Snakemake workflows used to assemble bacterial isolates.

Workflows were used to assemble five historical Bacillus anthracis isolates soon to be published in Microbiology Resource Annoucements.

The Bacillus anthracis assemblies have been deposited in DDBJ/ENA/GenBank under BioSample accession numbers SAMN12620928, SAMN12620929, SAMN12620930, SAMN12620931, and SAMN12620932. The raw Illumina paired-end sequencing reads have been deposited in the Sequence Read Archive under accession numbers SRR10019497, SRR10019498, SRR10019499, SRR10019500, and SRR10019501.

Installation

Read preprocessing workflow installation

  1. Install Anaconda
wget https://repo.continuum.io/miniconda/Miniconda3-latest-Linux-x86_64.sh
bash Miniconda3-latest-Linux-x86_64.sh
  1. Download asm_tools
git clone git://github.com/bioforensics/asm_tools

OR

Download a Release

  1. Setup python environment and use conda to install required packages (mash, fastp, etc).
   cd asm_tools/preprocess
   conda create -f preprocess_env.yml
   conda activate bmap_preprocess
  1. (Optional) Download databases for "mash screen" to check for contaminants.
    Mash Sketch databases for RefSeq release 88:
  1. Edit preprocess/config.yml with path to mash database
mashdb: path/to/mashdb
  1. Run the read preprocessing workflow
path/to/asm_tools/preprocess/bmap_preprocess -r1 test/seq/test_R1.fastq.gz -r2 test/seq/test_R2.fastq.gz -s sample_name

Singularity Container installation

singularity pull bmap_preprocess.sif library://dsommer/default/bmap/bmap_preprocess singularity exec bmap_preprocess.sif -r1 test/seq/test_R1.fastq.gz -r2 test/seq/test_R2.fastq.gz -s test1

Preprocessing Paired-End Reads

Snakemake DAG

Alt text

Workflow outline

The preprocessing.smk Snakemake workflow prepares Illumina reads to be assembled.
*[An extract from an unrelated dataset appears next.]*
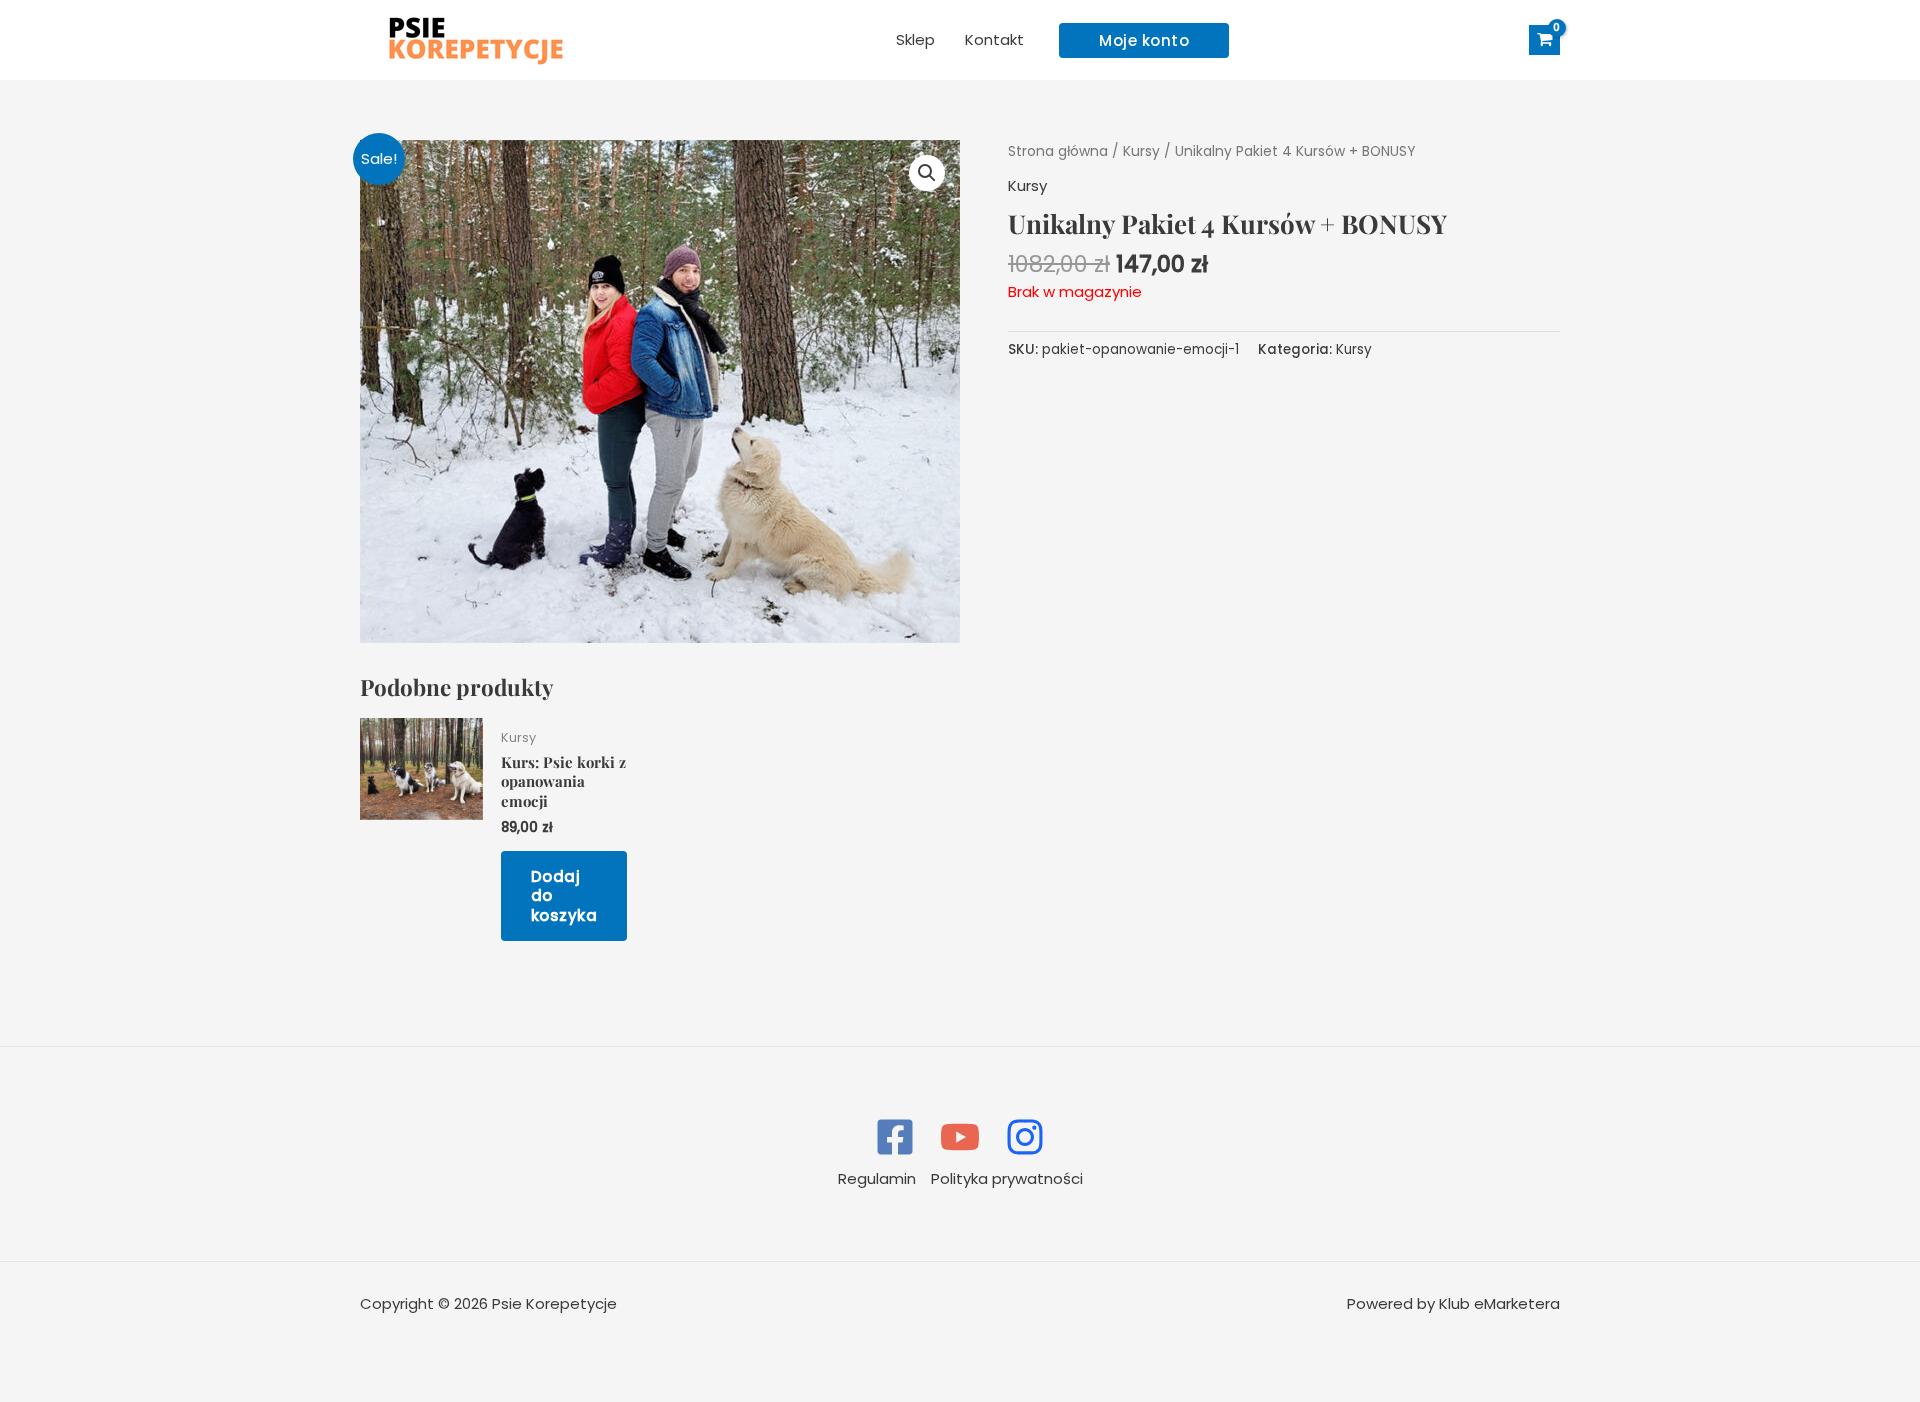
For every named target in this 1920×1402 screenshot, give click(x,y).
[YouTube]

  1. Run fastp to trim adapter sequence, low quality bases, and very short reads. By default, bases below Q20 at ends of reads will be trimmed. Any reads below length 75 and/or containing Ns will be removed.
  2. Run "mash screen" against RefSeq to check for contaminents.
  3. Estimate genome size by building a k-mer profile on the reads.
  4. Randomly downsample reads to 150× coverage of the estimated genome size using sample-reads program.